A verdade nua e crua é que o plenário do Supremo Tribunal Federal decidiu adiar a decisão sobre regras para as alegações finais de réus delatados por um único motivo: um impasse. Não há votos para as soluções colocadas e não há outras para substituí-las.

Mais ou menos como o Reino Unido se meteu numa enrascada ao decidir pelo Brexit sem ter articulado as regras para a saída da União Europeia, os ministros se meteram também numa grande confusão ao diferenciar o réu delatado do réu delator, definir que o delatado tem a última palavra e criar mais uma interrogação sobre a extensão da decisão e sobre o futuro da Lava Jato.

O presidente da Corte, Dias Toffoli, tentou articular uma solução mista para reduzir o impacto, juntando duas regras: a primeira é a de que só terá direito à anulação de sentença o delatado que tiver reclamado desde a primeira instância para falar por último; a segunda é a de que haja comprovação de “prejuízo” do réu com a manifestação final do delator.

As duas regras são altamente polêmicas. A proposta de Toffoli faz o oposto do que o habitual, garantindo direito retroativo, não daqui para a frente, porque só atinge quem, lá atrás, ainda na primeira instância, pediu direito para falar por último. Isso cria dois réus. Um é beneficiado porque pediu o direito antes da decisão do STF e o outro, não. Os dois têm a mesma situação, mas um se lasca e o outro se dá bem.

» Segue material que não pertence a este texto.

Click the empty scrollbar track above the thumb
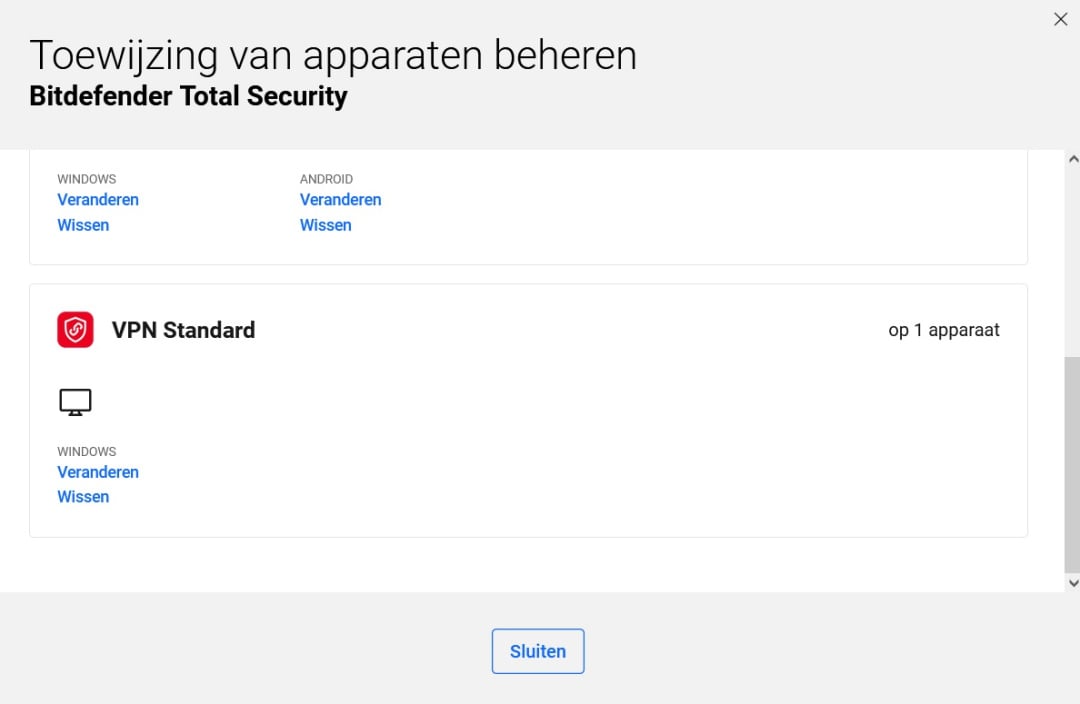The image size is (1080, 704). [x=1073, y=260]
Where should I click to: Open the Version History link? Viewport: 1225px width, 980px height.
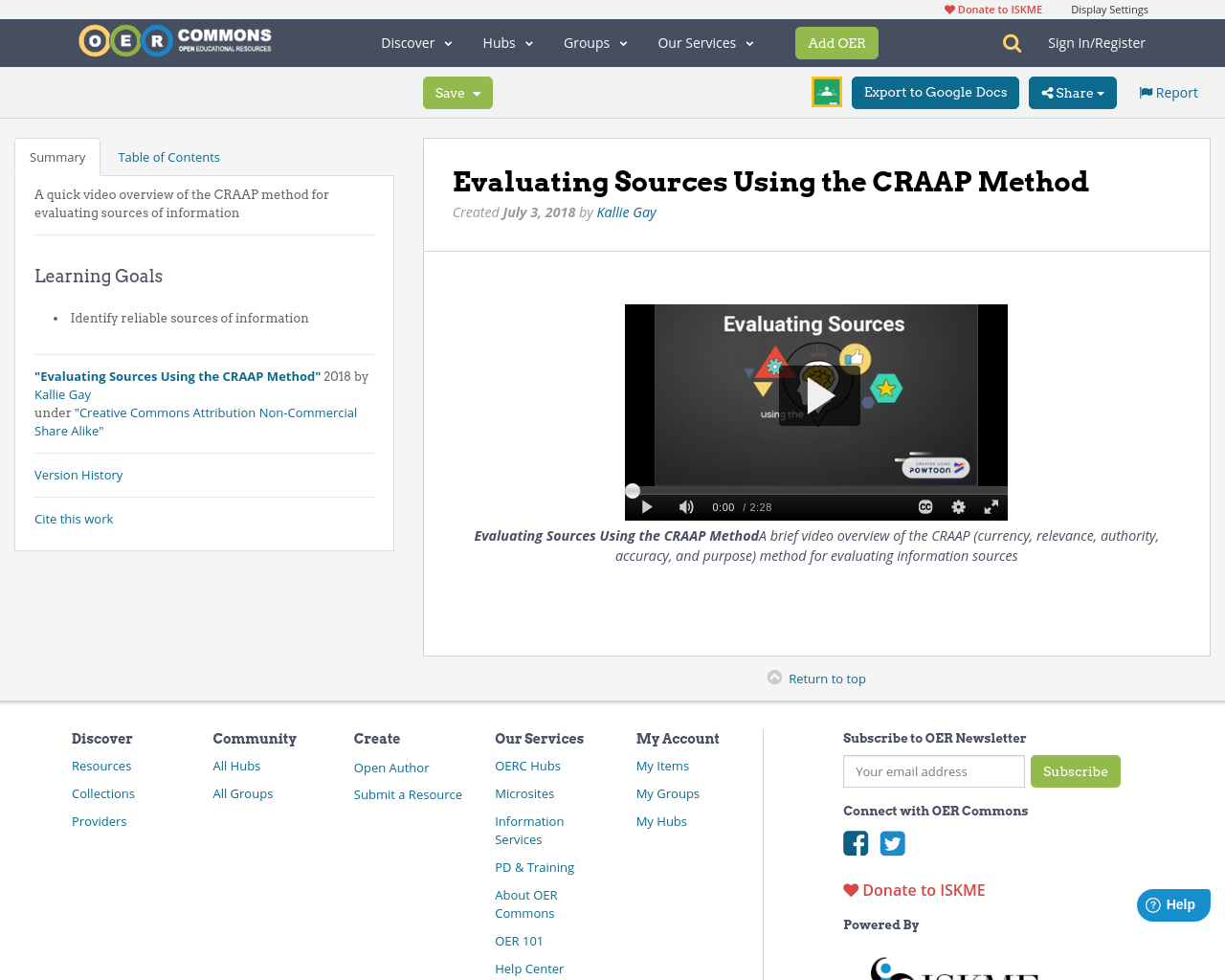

A outra regra proposta é igualmente complicada: haver ou não “prejuízo” para o réu carrega uma altíssima dose de subjetividade e acarretaria uma onda de recursos e pedidos de habeas corpus.

Diante da falta de uma saída, ou solução, a decisão foi adiada novamente, de hoje para a próxima semana. Assim como no Brexit, não há modelos razoáveis para “modular” a decisão que foi tomada antes pela Segunda Turma e, agora, é endossada pelo plenário por 7 votos a 4.